“Indians!” she shouted again. “God have mercy.
We’ll be scalped. Every one of us.”
“Apaches,” the man with the whiskey said as he finished off the bottle. “Must’ve got the driver, too. We’re on a runaway.” So saying, he drew his gun, made his way to the opposite window and began firing methodically.
Dazed, Sarah continued to stare out the window. She could hear screams and whoops and the thunder of horses’ hooves. Like devils, she thought dully. They sounded like devils. That was impossible. Ridiculous.
The United States was nearly a century old. Ulysses
S. Grant was president. Steamships crossed the Atlantic in less than two weeks. Devils simply didn’t exist in this day and age.
Then she saw one, bare chested, hair flying, on a tough paint pony. Sarah looked straight into his eyes. She could see the fever in them, just as she could see the bright streaks of paint on his face and the layer of dust that covered his gleaming skin. He raised his bow. She could have counted the feathers in the arrow.
Then, suddenly, he flew off the back of his horse. It was like a play, she thought, and she had to pinch herself viciously to keep from swooning.
Another horseman came into view, riding low, with pistols in both hands. He wasn’t an Indian, though in Sarah’s confusion he seemed just as wild. He wore a gray hat over dark hair, and his skin was nearly as dark as that of the Apache she’d seen. In his eyes, as they met hers, she saw not fever, but ice.
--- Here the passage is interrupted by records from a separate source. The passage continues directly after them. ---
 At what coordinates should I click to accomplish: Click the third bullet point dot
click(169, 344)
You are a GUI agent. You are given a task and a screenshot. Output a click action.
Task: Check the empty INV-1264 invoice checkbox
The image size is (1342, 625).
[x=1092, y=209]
He didn’t shoot her, as she’d been almost certain he would, but fired over his shoulder, using his right hand, then his left, even as an arrow whizzed by his head.
Amazing, she thought as a thudding excitement began to race with her terror. He was magnificent- sweat and grime on his face, ice in his eyes, his lean, tense body glued to the racing horse. Then the fat lady grabbed her again and began to wail.